## Consigne a:
Recopiez fidèlement les lignes de la liste, en commençant à celle qui contient « Given: Click the Toss Pay logo icon » et en vous arrêtant après celle qui contient « Action: pos(236,130) ».

## Passage extrait:

• • •

Author: | Nicolas Boileau | ISBN: | 1230000220973 |
Publisher: | Nicolas Boileau | Publication: | February 25, 2014 |
Imprint: | Language: | French |
Author: | Nicolas Boileau |
ISBN: | 1230000220973 |
Publisher: | Nicolas Boileau |
Publication: | February 25, 2014 |
Imprint: | |
Language: | French |
EXTRAIT:
Le Libraire au lecteur.
Ces satires dont on fait part au public n'auraient jamais couru le hasard de
l'impression si l'on eût laissé faire leur auteur. Quelques applaudissements
qu'un assez grand nombre de personnes amoureuses de ces sortes d'ouvrages ait
donnés aux siens, sa modestie lui persuadait que de les faire imprimer ce serait
augmenter le nombre des méchants livres qu'il blâme en tant de rencontres, et se
rendre par là digne lui-même en quelque façon d'avoir place dans ses satires.

• • •

## Jeu de données:

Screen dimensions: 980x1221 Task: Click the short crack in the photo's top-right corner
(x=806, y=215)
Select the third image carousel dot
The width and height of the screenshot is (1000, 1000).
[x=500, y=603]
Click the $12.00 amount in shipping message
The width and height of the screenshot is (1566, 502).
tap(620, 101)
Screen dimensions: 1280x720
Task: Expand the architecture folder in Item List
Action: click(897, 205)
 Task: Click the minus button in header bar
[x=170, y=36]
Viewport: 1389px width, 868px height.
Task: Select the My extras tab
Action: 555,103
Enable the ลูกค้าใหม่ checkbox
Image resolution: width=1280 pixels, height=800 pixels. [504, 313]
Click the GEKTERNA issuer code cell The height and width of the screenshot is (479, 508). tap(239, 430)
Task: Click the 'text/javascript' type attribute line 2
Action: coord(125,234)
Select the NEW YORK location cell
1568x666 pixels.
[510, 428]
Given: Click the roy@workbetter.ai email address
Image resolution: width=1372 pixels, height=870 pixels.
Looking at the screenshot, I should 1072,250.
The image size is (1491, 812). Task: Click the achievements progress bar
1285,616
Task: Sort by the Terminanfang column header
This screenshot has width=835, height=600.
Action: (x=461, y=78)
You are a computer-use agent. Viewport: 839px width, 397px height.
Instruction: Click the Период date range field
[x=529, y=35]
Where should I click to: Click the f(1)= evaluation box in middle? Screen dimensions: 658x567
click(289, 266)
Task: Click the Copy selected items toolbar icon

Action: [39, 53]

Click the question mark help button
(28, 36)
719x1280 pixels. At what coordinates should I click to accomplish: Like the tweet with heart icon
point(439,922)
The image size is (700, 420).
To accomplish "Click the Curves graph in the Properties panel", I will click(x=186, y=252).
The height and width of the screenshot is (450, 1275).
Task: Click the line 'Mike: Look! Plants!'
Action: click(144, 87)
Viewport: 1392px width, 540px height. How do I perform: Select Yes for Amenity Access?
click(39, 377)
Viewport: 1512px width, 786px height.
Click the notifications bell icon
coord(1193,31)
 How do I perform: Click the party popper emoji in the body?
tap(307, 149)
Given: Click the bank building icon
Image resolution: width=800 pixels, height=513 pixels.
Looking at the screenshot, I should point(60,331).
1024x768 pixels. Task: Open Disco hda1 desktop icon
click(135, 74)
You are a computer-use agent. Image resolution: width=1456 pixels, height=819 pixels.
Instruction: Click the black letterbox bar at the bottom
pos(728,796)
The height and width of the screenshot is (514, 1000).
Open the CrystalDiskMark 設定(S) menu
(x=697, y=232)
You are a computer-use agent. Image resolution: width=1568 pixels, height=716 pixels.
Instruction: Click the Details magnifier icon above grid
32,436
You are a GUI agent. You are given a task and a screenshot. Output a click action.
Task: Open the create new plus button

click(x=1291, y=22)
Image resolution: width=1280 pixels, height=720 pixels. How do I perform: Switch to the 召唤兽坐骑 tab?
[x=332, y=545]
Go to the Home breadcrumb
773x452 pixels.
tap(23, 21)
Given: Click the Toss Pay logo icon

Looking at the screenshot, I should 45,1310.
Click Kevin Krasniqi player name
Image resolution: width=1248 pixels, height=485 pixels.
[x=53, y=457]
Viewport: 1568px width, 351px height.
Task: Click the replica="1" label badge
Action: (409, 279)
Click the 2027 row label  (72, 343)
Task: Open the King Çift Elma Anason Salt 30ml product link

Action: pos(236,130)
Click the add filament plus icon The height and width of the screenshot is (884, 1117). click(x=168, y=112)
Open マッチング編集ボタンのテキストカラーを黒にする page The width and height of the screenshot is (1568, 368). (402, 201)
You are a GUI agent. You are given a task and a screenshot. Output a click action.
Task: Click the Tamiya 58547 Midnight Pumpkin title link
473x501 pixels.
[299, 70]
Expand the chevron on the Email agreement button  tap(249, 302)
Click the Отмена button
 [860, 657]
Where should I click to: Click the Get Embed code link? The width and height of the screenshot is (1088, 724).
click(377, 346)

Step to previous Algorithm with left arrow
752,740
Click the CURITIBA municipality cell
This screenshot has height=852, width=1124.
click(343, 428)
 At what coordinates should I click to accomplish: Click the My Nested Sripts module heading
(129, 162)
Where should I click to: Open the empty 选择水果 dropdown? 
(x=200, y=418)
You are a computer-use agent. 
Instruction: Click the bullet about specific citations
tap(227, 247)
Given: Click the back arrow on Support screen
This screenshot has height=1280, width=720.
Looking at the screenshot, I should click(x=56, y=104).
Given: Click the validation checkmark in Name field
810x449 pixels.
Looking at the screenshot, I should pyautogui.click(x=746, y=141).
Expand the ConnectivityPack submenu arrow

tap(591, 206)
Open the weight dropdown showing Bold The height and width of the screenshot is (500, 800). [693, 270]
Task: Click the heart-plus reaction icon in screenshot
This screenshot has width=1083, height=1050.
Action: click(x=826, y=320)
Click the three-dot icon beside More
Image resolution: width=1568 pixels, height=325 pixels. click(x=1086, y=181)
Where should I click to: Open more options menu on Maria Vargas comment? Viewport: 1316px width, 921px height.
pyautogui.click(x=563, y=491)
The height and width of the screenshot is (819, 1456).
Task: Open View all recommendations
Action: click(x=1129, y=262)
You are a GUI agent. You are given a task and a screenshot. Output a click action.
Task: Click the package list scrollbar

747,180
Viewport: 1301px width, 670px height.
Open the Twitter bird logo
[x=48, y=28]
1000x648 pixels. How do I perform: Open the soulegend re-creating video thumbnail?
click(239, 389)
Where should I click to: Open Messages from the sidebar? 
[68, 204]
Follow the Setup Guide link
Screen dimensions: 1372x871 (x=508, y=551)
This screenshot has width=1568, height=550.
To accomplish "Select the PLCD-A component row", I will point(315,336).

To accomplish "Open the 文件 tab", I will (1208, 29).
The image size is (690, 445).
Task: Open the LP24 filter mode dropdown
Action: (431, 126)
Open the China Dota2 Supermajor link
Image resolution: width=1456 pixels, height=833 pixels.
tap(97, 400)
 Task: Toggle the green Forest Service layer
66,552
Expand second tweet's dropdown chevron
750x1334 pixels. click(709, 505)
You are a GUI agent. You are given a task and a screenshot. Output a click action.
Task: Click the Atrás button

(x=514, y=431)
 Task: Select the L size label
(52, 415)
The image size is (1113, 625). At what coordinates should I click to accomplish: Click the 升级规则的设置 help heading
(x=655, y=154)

• • •

## Consigne b:
Selon l'extrait, pour quelle raison l'auteur des satires ne voulait-il pas les faire imprimer ? Répondez en une à trois phrases.

## Réponse a:
Given: Click the Toss Pay logo icon

Looking at the screenshot, I should 45,1310.
Click Kevin Krasniqi player name
Image resolution: width=1248 pixels, height=485 pixels.
[x=53, y=457]
Viewport: 1568px width, 351px height.
Task: Click the replica="1" label badge
Action: (409, 279)
Click the 2027 row label  (72, 343)
Task: Open the King Çift Elma Anason Salt 30ml product link

Action: pos(236,130)

## Réponse b:
Sa modestie lui persuadait que les faire imprimer reviendrait à augmenter le nombre des méchants livres qu'il blâme en tant de rencontres. Il se serait ainsi rendu lui-même, en quelque façon, digne d'avoir place dans ses satires.